Paradigm lost: employment-based defined benefit plans and the current understanding of fiduciary duty

Citation:

Larry W. Beeferman. 2014. “Paradigm lost: employment-based defined benefit plans and the current understanding of fiduciary duty.” In Cambridge Handbook of Institutional Investment and Fiduciary Duty, edited by James P. Hawley, Andreas G. F. Hoepner, Keith L. Johnson, Joakim Sandberg, and Edward J. Waitzer, Pp. 100-110. Cambridge UK: Cambridge University Press.
Paradigm lost: employment-based defined benefit plans and the current understanding of fiduciary duty

Abstract:

In this chapter we will contend the following: the trust model is a poor fit for the relationships in which plans are embedded. Those relationships warrant, at minimum, decision-makers considering members’ interests as workers at the associated enterprise, which derive from the financial risks of plan investments in other enterprises in general, and arguably the impact of harms that result from the behaviors of specific, sometimes competing enterprises. We express skepticism that these relationships justify taking account of members’ interests other than as members or workers. However it can be justified based on a different line of argument. It concerns the extent to which members (or others) who participate in collective vehicles for investment should retain the voice they would otherwise have with respect to advancement of their interests in the case of their own individual investment decisions. Vindication of a broader range of members’ interests might have merit as a matter of social policy rather than as one of advancing those interests for their own sake.
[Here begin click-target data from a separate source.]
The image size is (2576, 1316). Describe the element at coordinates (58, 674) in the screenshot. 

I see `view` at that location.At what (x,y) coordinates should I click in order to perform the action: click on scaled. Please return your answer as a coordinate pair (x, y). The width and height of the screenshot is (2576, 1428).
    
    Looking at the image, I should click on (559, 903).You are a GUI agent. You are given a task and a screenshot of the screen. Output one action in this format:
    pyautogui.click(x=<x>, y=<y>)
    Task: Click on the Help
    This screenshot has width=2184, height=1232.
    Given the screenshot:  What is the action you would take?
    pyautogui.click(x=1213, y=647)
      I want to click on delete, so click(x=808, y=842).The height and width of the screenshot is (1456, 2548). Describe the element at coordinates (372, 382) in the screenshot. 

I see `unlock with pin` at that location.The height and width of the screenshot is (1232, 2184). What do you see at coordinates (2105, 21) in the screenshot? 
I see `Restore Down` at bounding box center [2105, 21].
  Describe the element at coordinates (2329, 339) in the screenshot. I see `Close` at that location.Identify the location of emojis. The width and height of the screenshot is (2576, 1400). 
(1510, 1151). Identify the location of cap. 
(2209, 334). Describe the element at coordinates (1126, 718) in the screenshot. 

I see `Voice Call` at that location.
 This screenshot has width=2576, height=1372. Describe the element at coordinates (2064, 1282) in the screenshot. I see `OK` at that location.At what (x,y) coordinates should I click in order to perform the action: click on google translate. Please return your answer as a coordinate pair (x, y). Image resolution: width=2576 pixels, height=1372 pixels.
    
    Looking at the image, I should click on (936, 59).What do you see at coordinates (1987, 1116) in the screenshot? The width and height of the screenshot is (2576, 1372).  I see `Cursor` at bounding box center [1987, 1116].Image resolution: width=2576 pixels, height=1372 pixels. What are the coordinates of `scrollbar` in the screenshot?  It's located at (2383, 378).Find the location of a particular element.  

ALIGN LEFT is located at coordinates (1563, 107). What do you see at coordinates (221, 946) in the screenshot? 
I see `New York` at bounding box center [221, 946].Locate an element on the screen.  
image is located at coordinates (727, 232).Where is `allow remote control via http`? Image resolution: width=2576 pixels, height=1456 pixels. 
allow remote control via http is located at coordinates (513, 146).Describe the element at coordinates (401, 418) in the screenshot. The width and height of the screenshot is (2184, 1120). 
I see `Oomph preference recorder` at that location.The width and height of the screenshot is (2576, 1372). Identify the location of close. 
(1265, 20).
The foregoing points are made within the context of what is deemed to be decision-makers’ duty
of loyalty. However, we briefly explore the import of what is termed their “duty of care” for the issues explored. In doing so, we assert that the statutory framework that defined that duty was largely devoid of substantive content. The content was supplied by investment theories and practices at best insensitive to the relationships in which plans are grounded. Moreover, those theories and practices embodied problematic claims about the goals that might legitimately be pursued by the enterprises in which plans might invest. These claims stand in tension if not in direct conflict with those of members’ interests that decision-makers might appropriately seek to advance. The foregoing suggests a close or intimate connection between how fiduciary duty, with respect to investment in enterprises, and the legitimate goals that might be pursued by those enterprises are understood.